As a Marine Scientist, I have spent the past three decades studying ocean biodiversity and health in locations like Mexico, Hawai’i, Indonesia, Myanmar and, domestically, in the Pacific Northwest. Many of the reefs and shores that I work on are declining. For instance in 2016, rising ocean temperatures caused deadly coral bleaching and mass mortality of corals worldwide, but notably near Australia, Fiji, and Hawai’i. Bleaching occurs when symbiotic algae, relied on by corals to photosynthesize and transfer energy, abandon their hosts to starve or succumb to disease. The health of colder-water animals are also impacted. In 2013, off the West Coast of the United States, twenty different species of starfish died catastrophically from a lethal virus outbreak that continues to this day. The once-common sunflower starfish, a keystone species, is now endangered and still declining. This is just the damage that we know about. I worry about deaths of ocean critters and the possibility of unseen extinctions due to climate change, pollution and overfishing. The ocean contains many organisms that are difficult to record and monitor. In the midst of unprecedented marine mortality and ocean change, I began to realize that the Blaschka Glass Collection provided my team with a time capsule of biodiversity common in the 1860s. Were our Blaschka animals still in today’s oceans?

Six years ago, with videographer David O. Brown, I began the search for Blaschka matches around the world. In Italy, we dove at the Porto Fino Marine Preserve and located seventeen living matches. One, was the mauve stinger jellyfish speckled in purple dots. Another jellyfish, the tiny by-the-wind-sailor, relied on a raised, iridescent membrane to sail the Mediterranean. In Indonesia, we found vibrantly colored nudibranchs and tiny octopus relatives. In Hawai’i, David and I filmed by night shape-shifting octopi, watching us from coral heads and crevices, reminiscent of the first sculpture that I uncovered in the Corning Museum of Glass. Those stories of our underwater searches are now a book, A Sea of Glass, focusing on the successes and the failures of our global exploration and detailing the fragile existence of those matches still living in our oceans today.

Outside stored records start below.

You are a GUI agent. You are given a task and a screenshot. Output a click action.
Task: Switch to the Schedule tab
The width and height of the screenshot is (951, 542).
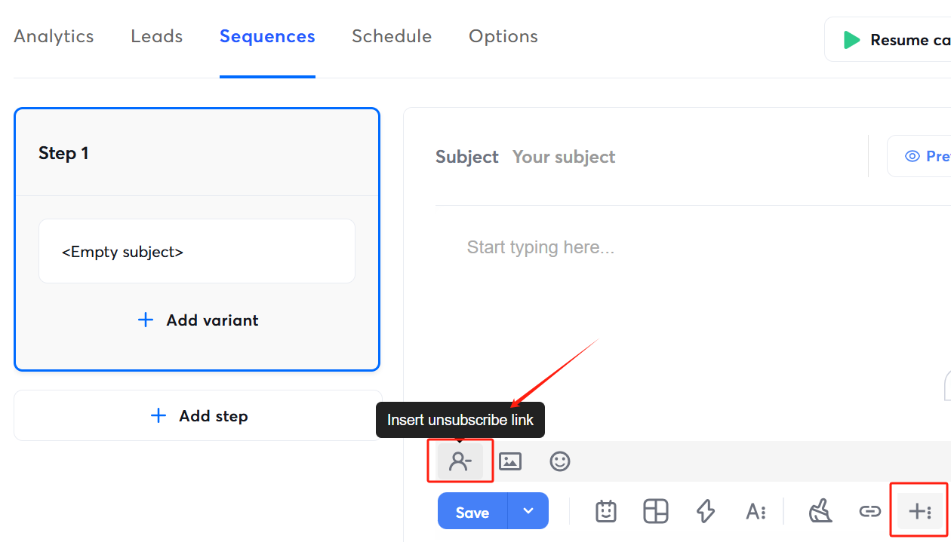pyautogui.click(x=392, y=35)
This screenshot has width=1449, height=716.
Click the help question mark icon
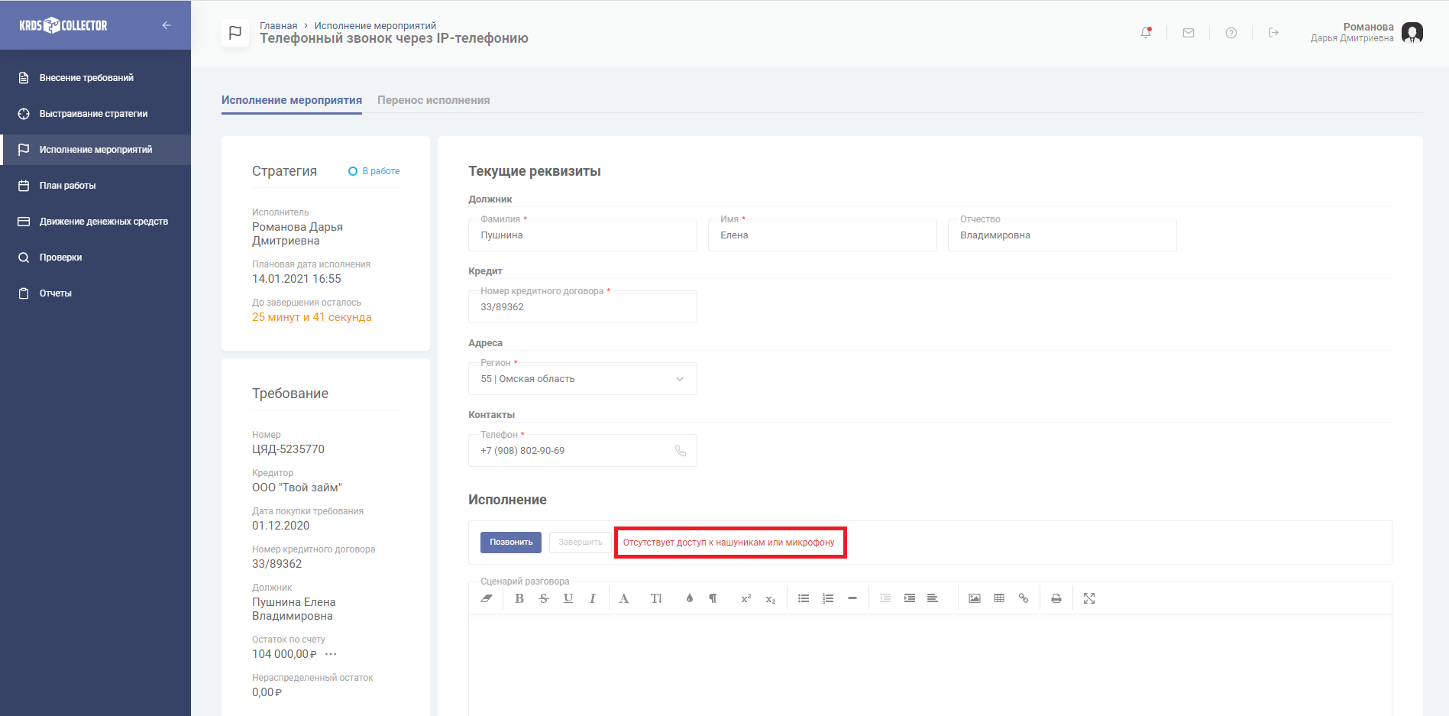click(1231, 33)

The common octopus, Octopus vulgaris. CREDIT: Gary Hodges photo.

Early in our quest, I dangled nervously on a tether below fifty feet of pitch-black water a mile off the coast of Hawai’i Island. We had come for the bioluminescent jellyfish of the night. We watched a ribbon-like comb jelly, a kaleidoscopic Blashka match, undulating against the current. Another point of light was drifting towards me in the current. A two-lobed jellyfish trolling tentacles that might match our Praya dubia glass sculpture. It was hunting with long, gossamer strands outstretched to capture plankton, but it spooked in our lights. Giant axons in the bell fired powerful contractile muscles that zipped up the tentacles and propelled the jellyfish away. Shivering in the cold and dark, it was time for us to surface. With a final look at the waters, we began to rise with our exhaled bubbles, nervous about our conservation efforts, and regretfully leaving this latest glimpse of the ever changing ocean.

A Sea of Glass won the National Outdoor Book Award, was a top Smithsonian Art-Science Book in 2016, and honorable mention Rachel Carson Award. Fragile Legacy is an award-winning film.

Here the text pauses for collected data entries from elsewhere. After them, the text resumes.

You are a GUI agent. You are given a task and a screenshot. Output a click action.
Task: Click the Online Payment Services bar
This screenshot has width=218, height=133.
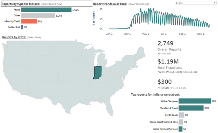click(181, 129)

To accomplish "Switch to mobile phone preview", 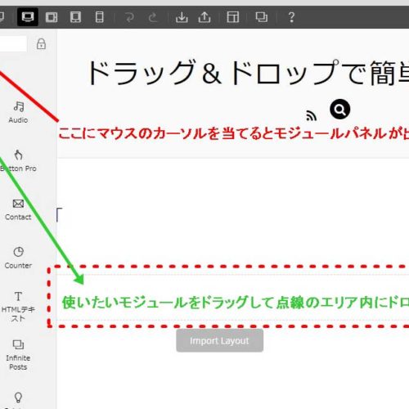I will tap(99, 17).
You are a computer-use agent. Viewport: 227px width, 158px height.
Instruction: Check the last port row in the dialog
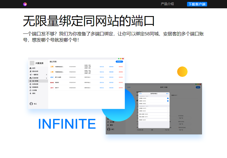[x=168, y=120]
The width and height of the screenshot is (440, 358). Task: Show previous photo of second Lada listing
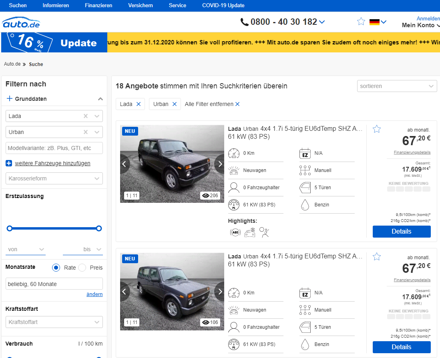point(125,292)
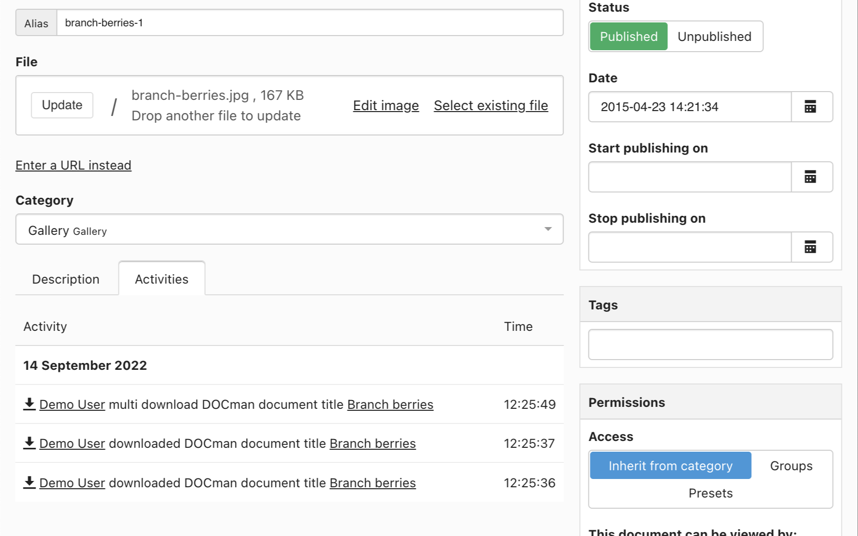
Task: Set status to Published
Action: coord(628,37)
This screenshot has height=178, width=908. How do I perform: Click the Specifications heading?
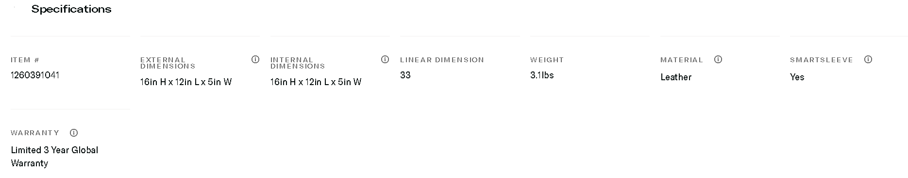(71, 9)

Drew Harvell is Professor of Ecology and Evolutionary Biology at Cornell University and Curator of the Blaschka Marine Invertebrate Collection. Her research on the sustainability of marine ecosystems has taken her from the reefs of Mexico, Indonesia, and Hawaii to the cold waters of the Pacific Northwest. She is a Fellow of the Ecological Society of America and the Atkinson Center for a Sustainable Future, a winner of the Society of American Naturalist Jasper Loftus-Hills Award, and a lead author of the oceans chapter in the recent U.S. Climate Change Assessment. She has published over 120 articles in journals such as ScienceNature, and Ecology and is coeditor of The Ecology and Evolution of Inducible Defenses.


New Clues in the Search for the Blaschka Animals

By Drew Harvell, author of A Sea of Glass: Searching for the Blaschkas’ Fragile Legacy in an Ocean at Risk

This guest post is published in observance of World Oceans Day, June 8th, a global day of celebration and collaboration to honor, help protect, and conserve the world’s oceans.


From the entrance of the historic Stazione Zoologica Anton Dohrn, one can see across the Bay of Naples to the island of Capri. All that separates me from this timeless view and entry into the Stazione is an ancient gate crafted in metal of crabs and octopus.

Inside the archives, I examine Leopold Blaschka’s letter, in exacting cursive, of 4 February 1877. He specifies a list of 41 preserved marine animals to be sent to help him construct in glass scientifically accurate replicas of marine invertebrates. I reflect on this new evidence of his careful planning. He researched and then obtained names of the exact preserved animals he needed to perfect his glass masterpieces. It took two months from his penning of the letter until these animals reached his door. I may never know how he formed his list, but I can celebrate the outcome. Some of those 41 animals sent at his request, arenow spun in glass and housed in the collection I curate at Cornell University.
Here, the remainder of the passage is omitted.